Now, students may be able to receive college credit and place out of introductory writing courses without understanding that writing has anything to do with intentionality, thoughtfulness or clear thinking. More than ever, the essays will not measure a meaningful grasp of the writing process, but a basic ability to conform and regurgitate. Importantly, the new rubrics also restrict graders from making qualitative judgments that require knowledge and trust.
While the AP brand signals reliability and continuity, this change is just the latest sign that the program has dramatically departed from its roots over the past decade, weakening the quality of education and threatening to turn the AP into a shell of its former self.
These recent curricular changes represent a sharp break from the AP program's conceptual foundation. In 1948, as the Cold War developed, Harvard President James Conant called for sweeping educational reforms. In "Education in a Divided World," he warned against thinking of people in terms of "economic symbols," as he claimed Soviets did.
Instead, he argued, Americans "must analyze our problems ... in terms of human motives, of social ideals, and the relation of these ideals to a well-formed picture of the future of the nation." In line with Cold War liberal ideals, Conant advocated for an educational system that fostered the kinds of social relationships that, to his mind, marked healthy democracy. "The relation between the structure of our society and our educational system is reciprocal, of course," he wrote. Conant's book inspired educators to develop programs designed to train gifted students to contribute to public welfare.
In line with Conant's concern for preserving democracy in the face of communism, early proponents of these new curriculums imagined strong liberal arts programs in secondary schools. One group of educators explained, "One of the glories of our society is the value which we attach to human differences and to the right of each person to grow according to his own bent, to achieve his own kind of excellence." Accordingly, composition assumed a place of pride in the curriculum. The bulletin announcing the first slate of exams in 1954 encouraged teachers "to know and deal with each of his pupils as a thinking individual," and to think of "writing not as a means to an end but as an intrinsically valuable process of mental self-exploration and orientation."
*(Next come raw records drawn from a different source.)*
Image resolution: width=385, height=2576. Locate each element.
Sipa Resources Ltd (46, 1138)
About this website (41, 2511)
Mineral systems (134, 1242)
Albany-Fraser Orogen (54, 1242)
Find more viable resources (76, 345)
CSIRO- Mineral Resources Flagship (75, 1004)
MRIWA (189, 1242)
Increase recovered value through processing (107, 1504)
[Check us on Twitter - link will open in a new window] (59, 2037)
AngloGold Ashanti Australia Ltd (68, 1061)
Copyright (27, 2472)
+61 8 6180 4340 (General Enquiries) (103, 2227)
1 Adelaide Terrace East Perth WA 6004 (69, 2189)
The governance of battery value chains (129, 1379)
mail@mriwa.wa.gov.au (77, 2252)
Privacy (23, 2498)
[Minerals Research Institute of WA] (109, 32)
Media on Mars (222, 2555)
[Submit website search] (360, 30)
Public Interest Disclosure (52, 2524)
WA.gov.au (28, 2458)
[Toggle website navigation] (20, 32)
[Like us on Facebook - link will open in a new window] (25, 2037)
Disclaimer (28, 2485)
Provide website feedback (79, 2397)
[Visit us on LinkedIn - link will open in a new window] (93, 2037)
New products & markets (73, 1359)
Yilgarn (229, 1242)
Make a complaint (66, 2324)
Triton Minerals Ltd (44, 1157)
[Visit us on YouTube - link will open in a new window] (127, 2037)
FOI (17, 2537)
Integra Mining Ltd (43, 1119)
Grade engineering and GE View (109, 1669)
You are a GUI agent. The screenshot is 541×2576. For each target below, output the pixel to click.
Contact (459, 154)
In the first year of the program, which launched in a small number of America's top prep and public schools, the English exams included a variety of writing tasks, each designed to train students to engage with information in different ways. The hope was to simultaneously strengthen and diversify students' skill sets as readers, writers and independent thinkers.
Conant's vision — and the original plans for the Advanced Placement program — embraced teacher autonomy, which necessarily produced unequal outcomes, as no two teachers would see things exactly the same way. But this attitude left the door open to a more pernicious inequality, shaped by bias and bigotry. While Conant's book had included specific plans for ameliorating racial tension, critics like Harlem Renaissance leader Alain Locke had lamented Conant's "concessions to local initiative and control" because widening equality "will involve a snail's pace gradualism."